[Stored items]
*** Block opens ***
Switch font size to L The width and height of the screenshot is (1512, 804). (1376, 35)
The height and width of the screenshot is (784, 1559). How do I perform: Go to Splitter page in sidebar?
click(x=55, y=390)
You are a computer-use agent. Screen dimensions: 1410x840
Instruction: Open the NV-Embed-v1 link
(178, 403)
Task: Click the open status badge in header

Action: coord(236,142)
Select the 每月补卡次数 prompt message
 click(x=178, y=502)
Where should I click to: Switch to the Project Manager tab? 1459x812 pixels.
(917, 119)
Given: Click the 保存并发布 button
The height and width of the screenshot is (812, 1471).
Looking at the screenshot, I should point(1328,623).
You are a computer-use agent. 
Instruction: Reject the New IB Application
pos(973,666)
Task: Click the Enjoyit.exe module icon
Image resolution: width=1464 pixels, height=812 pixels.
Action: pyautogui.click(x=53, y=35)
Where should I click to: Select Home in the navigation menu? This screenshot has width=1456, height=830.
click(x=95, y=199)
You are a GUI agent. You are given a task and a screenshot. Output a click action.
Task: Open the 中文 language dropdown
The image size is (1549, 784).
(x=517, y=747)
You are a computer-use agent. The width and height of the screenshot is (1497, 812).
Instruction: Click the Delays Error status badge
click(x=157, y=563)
*** Block closes ***
→ **Exercise**
The lines above, starting at the one with "Task: Click the open status badge in header" and ending at the one with "You are a computer-use agent. The", are the only ones to return, exactly as written.

→ **Written reply**
Task: Click the open status badge in header

Action: coord(236,142)
Select the 每月补卡次数 prompt message
 click(x=178, y=502)
Where should I click to: Switch to the Project Manager tab? 1459x812 pixels.
(917, 119)
Given: Click the 保存并发布 button
The height and width of the screenshot is (812, 1471).
Looking at the screenshot, I should point(1328,623).
You are a computer-use agent. 
Instruction: Reject the New IB Application
pos(973,666)
Task: Click the Enjoyit.exe module icon
Image resolution: width=1464 pixels, height=812 pixels.
Action: pyautogui.click(x=53, y=35)
Where should I click to: Select Home in the navigation menu? This screenshot has width=1456, height=830.
click(x=95, y=199)
You are a GUI agent. You are given a task and a screenshot. Output a click action.
Task: Open the 中文 language dropdown
The image size is (1549, 784).
(x=517, y=747)
You are a computer-use agent. The width and height of the screenshot is (1497, 812).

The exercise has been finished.